The documents show that officials wanted to limit the scheme because they feared hostile media coverage if large numbers of Iraqis were to come to Britain; they expected negative coverage about cost, housing pressures and “social cohesion difficulties”.
It takes a special kind of hypocrisy to invoke the names of some of the most courageous heroes of the 20th century as moral mentors and then spit on their principles. But perhaps only a prime minister could do it eight times.
In his book Courage: Eight Portraits, Gordon Brown pays homage to eight men and women he admires who took a stand against tyranny. Several paid with their lives....
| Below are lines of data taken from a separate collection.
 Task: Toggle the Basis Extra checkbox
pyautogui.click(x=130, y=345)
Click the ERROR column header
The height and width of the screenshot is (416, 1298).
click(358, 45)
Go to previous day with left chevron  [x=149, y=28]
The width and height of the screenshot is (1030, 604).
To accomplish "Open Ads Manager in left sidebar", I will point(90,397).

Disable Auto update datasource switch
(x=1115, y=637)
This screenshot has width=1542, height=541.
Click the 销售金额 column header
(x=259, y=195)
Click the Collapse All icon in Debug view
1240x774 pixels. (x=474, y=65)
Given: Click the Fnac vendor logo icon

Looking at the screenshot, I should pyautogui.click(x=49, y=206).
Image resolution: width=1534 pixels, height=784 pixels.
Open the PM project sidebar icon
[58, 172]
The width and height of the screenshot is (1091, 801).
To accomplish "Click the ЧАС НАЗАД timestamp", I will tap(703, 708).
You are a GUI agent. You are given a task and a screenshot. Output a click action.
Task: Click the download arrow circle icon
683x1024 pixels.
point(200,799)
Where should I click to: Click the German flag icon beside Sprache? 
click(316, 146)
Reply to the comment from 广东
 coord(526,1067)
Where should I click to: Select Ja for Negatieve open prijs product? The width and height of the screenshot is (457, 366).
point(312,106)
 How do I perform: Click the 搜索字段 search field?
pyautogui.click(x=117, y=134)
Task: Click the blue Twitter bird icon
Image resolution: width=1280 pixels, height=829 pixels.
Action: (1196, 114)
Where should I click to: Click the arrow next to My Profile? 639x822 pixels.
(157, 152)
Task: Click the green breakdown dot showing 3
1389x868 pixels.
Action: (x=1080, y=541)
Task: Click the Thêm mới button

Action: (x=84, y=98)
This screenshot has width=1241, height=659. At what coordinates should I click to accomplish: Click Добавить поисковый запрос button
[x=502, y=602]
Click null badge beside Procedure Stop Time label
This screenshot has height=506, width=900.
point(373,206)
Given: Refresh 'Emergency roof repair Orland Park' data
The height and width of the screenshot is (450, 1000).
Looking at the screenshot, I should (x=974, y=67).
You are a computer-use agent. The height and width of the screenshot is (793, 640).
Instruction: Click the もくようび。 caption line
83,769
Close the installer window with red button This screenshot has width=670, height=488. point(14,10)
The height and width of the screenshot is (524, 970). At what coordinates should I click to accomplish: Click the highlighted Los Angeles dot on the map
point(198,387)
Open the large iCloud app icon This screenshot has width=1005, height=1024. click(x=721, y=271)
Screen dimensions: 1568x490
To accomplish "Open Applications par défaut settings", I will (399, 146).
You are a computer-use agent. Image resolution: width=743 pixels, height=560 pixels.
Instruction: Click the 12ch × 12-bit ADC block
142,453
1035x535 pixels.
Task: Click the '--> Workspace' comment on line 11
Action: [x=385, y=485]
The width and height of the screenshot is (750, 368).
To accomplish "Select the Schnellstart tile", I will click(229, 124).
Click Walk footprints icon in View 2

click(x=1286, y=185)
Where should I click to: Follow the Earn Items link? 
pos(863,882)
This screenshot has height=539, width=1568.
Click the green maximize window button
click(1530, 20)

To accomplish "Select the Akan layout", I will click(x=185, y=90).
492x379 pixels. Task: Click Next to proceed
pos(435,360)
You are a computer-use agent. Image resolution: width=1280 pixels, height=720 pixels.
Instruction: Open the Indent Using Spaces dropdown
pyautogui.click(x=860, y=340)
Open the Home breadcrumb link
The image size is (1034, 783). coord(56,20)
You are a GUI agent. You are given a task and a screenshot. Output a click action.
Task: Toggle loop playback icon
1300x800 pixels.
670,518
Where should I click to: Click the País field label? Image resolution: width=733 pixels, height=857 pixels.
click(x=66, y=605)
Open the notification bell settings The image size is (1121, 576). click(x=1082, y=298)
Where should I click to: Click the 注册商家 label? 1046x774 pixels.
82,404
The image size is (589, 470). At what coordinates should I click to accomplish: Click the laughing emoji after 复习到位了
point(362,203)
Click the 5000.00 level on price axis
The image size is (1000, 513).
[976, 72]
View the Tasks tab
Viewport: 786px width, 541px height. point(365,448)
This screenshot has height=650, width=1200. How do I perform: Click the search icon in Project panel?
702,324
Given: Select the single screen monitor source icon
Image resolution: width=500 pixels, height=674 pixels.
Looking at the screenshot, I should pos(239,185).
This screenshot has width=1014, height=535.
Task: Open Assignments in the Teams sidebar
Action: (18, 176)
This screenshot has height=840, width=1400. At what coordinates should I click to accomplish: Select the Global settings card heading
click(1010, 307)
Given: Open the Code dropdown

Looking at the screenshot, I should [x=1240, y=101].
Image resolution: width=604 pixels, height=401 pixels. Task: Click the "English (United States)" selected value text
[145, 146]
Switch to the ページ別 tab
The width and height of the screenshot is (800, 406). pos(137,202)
These are names not lightly invoked. But the principles by which these men and women lived - and died - are the very opposite of the Brown Government's craven refusal to relax the stringent conditions for Iraqi interpreters that must be met before they can settle in Britain.
Nobody asks Mr Brown to make the ultimate sacrifice, risk his personal safety or even a further weakening of his crumbling political base. It is more likely that the British sense of fair play, the belief that those who risk their lives to aid our Armed Forces should be properly treated, would bring Mr Brown electoral benefit. ...
As far as the Iraqi interpreters are concerned, justice's mighty stream is dammed at 10 Downing Street. Mr Brown can clear it with the stroke of a pen. He need not look far for guidance. As he told the Knesset: “My father taught me that loyalty is the test of a real friendship. Easy to maintain when things are going well, but only really tested in hard times.”
As Tim says about the officials; Hang them but the buck stops with Gordon Brown himself - it is his responsibility.